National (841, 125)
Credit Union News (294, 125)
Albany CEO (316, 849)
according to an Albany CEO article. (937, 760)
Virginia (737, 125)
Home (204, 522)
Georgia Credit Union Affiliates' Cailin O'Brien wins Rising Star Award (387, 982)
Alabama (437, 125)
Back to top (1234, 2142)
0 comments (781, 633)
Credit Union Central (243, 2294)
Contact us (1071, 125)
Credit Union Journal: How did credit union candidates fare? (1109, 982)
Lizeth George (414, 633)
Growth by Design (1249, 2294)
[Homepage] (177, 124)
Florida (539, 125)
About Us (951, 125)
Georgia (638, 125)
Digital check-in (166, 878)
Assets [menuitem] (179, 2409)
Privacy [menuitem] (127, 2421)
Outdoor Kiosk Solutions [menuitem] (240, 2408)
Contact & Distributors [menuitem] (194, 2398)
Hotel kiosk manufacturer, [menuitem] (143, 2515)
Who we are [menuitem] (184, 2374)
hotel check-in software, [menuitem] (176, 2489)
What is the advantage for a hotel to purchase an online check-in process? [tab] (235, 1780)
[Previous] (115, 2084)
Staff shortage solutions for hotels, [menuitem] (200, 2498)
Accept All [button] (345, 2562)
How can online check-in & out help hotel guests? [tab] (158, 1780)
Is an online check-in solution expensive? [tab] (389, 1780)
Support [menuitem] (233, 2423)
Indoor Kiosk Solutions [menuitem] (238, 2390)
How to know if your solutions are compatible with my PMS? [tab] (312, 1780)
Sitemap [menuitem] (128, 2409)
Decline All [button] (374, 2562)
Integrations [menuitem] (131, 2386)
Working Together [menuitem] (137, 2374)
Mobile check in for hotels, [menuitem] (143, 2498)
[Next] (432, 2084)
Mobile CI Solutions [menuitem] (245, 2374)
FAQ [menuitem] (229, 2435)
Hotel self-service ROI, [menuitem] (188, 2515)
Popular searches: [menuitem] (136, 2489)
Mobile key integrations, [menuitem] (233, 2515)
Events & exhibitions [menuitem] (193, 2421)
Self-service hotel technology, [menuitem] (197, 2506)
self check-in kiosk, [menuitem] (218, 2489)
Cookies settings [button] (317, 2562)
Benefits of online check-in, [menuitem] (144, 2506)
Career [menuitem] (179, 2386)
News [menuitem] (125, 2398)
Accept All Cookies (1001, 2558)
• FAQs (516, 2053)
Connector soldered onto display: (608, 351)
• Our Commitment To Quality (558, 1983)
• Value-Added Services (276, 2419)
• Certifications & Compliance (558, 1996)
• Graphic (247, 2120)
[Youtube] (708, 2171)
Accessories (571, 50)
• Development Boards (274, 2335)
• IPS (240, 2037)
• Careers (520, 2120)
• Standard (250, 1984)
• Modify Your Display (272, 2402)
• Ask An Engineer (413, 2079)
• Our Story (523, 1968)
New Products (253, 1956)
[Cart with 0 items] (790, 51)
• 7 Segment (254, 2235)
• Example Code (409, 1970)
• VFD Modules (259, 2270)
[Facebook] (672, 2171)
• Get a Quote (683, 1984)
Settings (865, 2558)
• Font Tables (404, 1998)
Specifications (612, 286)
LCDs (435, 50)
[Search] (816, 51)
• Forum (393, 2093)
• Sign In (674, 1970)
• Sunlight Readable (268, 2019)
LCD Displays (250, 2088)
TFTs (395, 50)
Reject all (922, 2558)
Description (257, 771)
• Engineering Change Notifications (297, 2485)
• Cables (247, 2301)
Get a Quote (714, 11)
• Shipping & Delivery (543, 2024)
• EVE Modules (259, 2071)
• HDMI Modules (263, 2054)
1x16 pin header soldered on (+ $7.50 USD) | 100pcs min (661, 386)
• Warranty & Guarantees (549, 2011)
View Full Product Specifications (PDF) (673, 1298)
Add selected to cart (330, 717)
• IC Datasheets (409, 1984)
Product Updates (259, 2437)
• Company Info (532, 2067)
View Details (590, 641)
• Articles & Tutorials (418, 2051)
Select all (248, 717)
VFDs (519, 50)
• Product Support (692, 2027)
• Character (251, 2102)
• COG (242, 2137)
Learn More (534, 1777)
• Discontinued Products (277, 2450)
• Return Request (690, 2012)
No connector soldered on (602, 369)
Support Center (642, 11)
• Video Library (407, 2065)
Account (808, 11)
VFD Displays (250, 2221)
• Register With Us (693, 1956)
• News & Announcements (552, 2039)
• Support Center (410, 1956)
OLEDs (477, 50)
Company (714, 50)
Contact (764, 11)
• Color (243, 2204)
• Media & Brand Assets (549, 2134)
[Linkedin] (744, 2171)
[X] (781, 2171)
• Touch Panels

**INSTRUCTIONS FOR THE TASK**
Within the data above, the span starting at the line containing "Display (272, 2402)" and ending at the line containing "TFTs (395, 50)" is to be retyped exactly, with no other lines.

**YOUR SOLUTION**
• Modify Your Display (272, 2402)
• Ask An Engineer (413, 2079)
• Our Story (523, 1968)
New Products (253, 1956)
[Cart with 0 items] (790, 51)
• 7 Segment (254, 2235)
• Example Code (409, 1970)
• VFD Modules (259, 2270)
[Facebook] (672, 2171)
• Get a Quote (683, 1984)
Settings (865, 2558)
• Font Tables (404, 1998)
Specifications (612, 286)
LCDs (435, 50)
[Search] (816, 51)
• Forum (393, 2093)
• Sign In (674, 1970)
• Sunlight Readable (268, 2019)
LCD Displays (250, 2088)
TFTs (395, 50)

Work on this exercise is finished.